The moms of the little boys were unified in their approach of choice; misdirection.
“Keep a toy or a spare keychain handy,” one mom said with a knowing tone in her voice.
“We use a squeaky toy,” said another.
They nodded. Misdirection. It was the solution. Period.
“Okay! Time to play with the sand table!!!” the group leader, another mom of daughters who’d stayed silent, chirped.
The moment was over; the subject changed before I could really engage them in it.
I found it particularly interesting that in a group that is pretty evenly divided in terms of number of children of either sex, only the boys moms were speaking up. I was curious if that’s because it’s more socially accepted that a son would play with his penis as opposed to a girl playing with her clitoris, or if it was just this particular group of moms? Unfortunately, among my close friends who have children, I am surrounded by parents of boys, so they could not add much to the conversation.
But based upon my experiences in person, in our playgroup and online, only moms of boys are talking about this. But I’m under no illusions that my daughter is in a minority of girls who explore their genitals… only that she has a mother who is in a minority of moms willing to talk about it.
Apparently I’m not the only one who has been discomforted by this.
She reminded me of my own friends who struggled with what to name their daughter’s genitals, and blanched at “vulva”, which is the correct name.
To be blunt, I get annoyed at this. I have to remind myself that the cultural learning that makes sexuality education and even the acknowledgement of childrens’ genitals so fraught is long-standing and powerful. These really are well-meaning folks, and their fears of being judged are not unfounded.
Finally, though, I think squeamishness is only part of the problem. The other aspect, as I see it, is that sexuality education is too often seen as a piecemeal solution to specific informational deficits.

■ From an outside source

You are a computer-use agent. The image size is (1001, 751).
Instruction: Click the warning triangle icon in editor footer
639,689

The problems are STIs, unplanned pregnancy, ignorance of reproductive biology, etc. The solutions are to address those subjects narrowly. That’s the wrong way to go about it.
Our sexuality is part of our personhood. Each of us has a sexuality, whatever form it takes (including asexuality). We start as children, but we end up as adults. In between, we go through a maturation process. We don’t go to sleep as children one morning and wake up fully realized sexual adults the next.

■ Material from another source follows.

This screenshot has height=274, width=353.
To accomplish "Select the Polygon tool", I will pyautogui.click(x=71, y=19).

We also go through a physical maturation process. We don’t go to bed in the bodies of third graders and wake up in our adult bodies. We grow into ourselves in fits and starts, we have our uncoordinated and awkward phases as we transform. (And we never fully stop transforming; our bodies at 25 are not our bodies at 45 or 65.) Our sexuality, physical and mental and emotional, develops. We gain our understanding a bit at a time.

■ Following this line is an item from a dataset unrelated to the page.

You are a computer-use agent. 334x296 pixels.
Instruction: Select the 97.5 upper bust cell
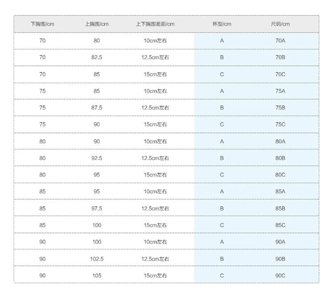click(97, 208)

The purpose of sexuality education is to connect the child to the adult over time, and to participate in that transformation: by imparting information, and by instilling values.
If we want our children to value consent, we should participate in teaching that. If we want our children to understand their bodies, we should participate in teaching that. If we want our children to have a model for good decision making around sex, we should participate in giving them that. The key, in my view, is not to think in discreet pieces, but to picture the adults we would like our children to be, and to try our best to set them on the course to get there. Isn’t that how we teach everything else? Or, at least, how we should?